Transfer the mixture to a bowl.
- Top it with dried fruits and roasted pumpkin and sunflower seeds.
Allow it to set.
- Your delicious ragi pudding is now ready to be served. Enjoy!
4. Horse gram pancake:
The Horse Gram Pancake is a nutritious and flavorful dish & a fantastic source of nutrients for your bones health that can be prepared with the following ingredients and method:
- 1 cup soaked horse gram
- 1/4 cup roasted semolina
- 1/4 cup rice flour
- 1/4 cup grated carrot
- 1 finely chopped onion
- 2-3 green chilies
- Handful of curry leaves and coriander leaves
- Salt to taste
- Required amount of oil
- In a mixer, combine soaked horse gram, semolina, and rice flour, and grind them into a batter with a suitable consistency.
- Add the grated carrot, finely chopped onion, green chilies, and a handful of curry leaves and coriander leaves to the batter. Mix all the ingredients thoroughly, and add salt to taste.

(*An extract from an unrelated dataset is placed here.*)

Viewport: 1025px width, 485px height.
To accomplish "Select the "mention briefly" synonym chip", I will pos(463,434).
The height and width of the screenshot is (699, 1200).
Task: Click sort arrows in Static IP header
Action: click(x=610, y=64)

- Heat a pan or an uthappam maker. Pour a ladleful of the batter onto the hot surface.
Cook the pancake on both sides for about two minutes each or until it turns golden brown.
- Serve your horse gram pancake hot and enjoy this nutritious and delicious dish that’s rich in protein and fiber.
The information contained in this article is for educational and informational purposes only and is not intended as a health advice. We would ask you to consult a qualified professional or medical expert to gain additional knowledge before you choose to consume any product or perform any exercise.